Severe Weather Threat for Louisiana Sunday – Heat Continues
Just a few moments ago I checked the temperature at Lafayette, Louisiana Regional Airport. The temperature reading was made officially at 12:50 am. The reading was 83 degrees Fahrenheit. The Heat Index at 12:50 in the morning was 96 degrees. Even the pool was too warm to be refreshing.
That should give you an idea of what kind of day most people in Louisiana from Shreveport to New Orleans will be dealing with for the early morning hours and into the afternoon. But, the afternoon hours will bring a chance, actually a very good chance, of cooling showers and thunderstorms. The downside to this is that some of the storms could become severe.
The Storm Prediction Center has placed all but the northeast corner of the state at a Marginal Risk for severe storms today and especially this afternoon. The National Weather Service Forecast Office in Lake Charles is also remind us that almost all of the state, with the exception of the southwest corner, are under a heat advisory for today too.
The excessive heat could become troubling for some Louisiana residents should storms knock out electrical service for extended periods of time. There will certainly be the potential for frequent lightning, strong gusty winds, and even small hail and tornadoes as these storms develop during the afternoon on Sunday. So the possibility of storm related service interruptions will exist as we move through the afternoon hours.

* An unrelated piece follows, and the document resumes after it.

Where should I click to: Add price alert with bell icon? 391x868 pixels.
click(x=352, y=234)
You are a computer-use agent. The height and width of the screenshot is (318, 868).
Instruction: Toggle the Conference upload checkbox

When Will the Heatwave in Louisiana Break?
I wouldn't hold my breath waiting for that to happen. The extended forecast for the Lafayette, Louisiana area shows high temperatures in the middle to upper 90 degree range through most of next week. A threat of showers might knock the temperatures down just a bit next Saturday and next Sunday and Monday are only showing forecast high's in the low 90's. Does that break the heatwave? You can decide.
What's Going On in the Tropics?
There is Subtropical Storm Don. It's in the middle of the Atlantic Ocean and is expected to stay there before finally falling apart. The storm's track is at best a big swirl and it does appear as though Don will be an ocean only storm. At least that's the thinking of forecasters with the National Hurricane Center. The long-range tropical outlooks do not show any threats for development over the next few days.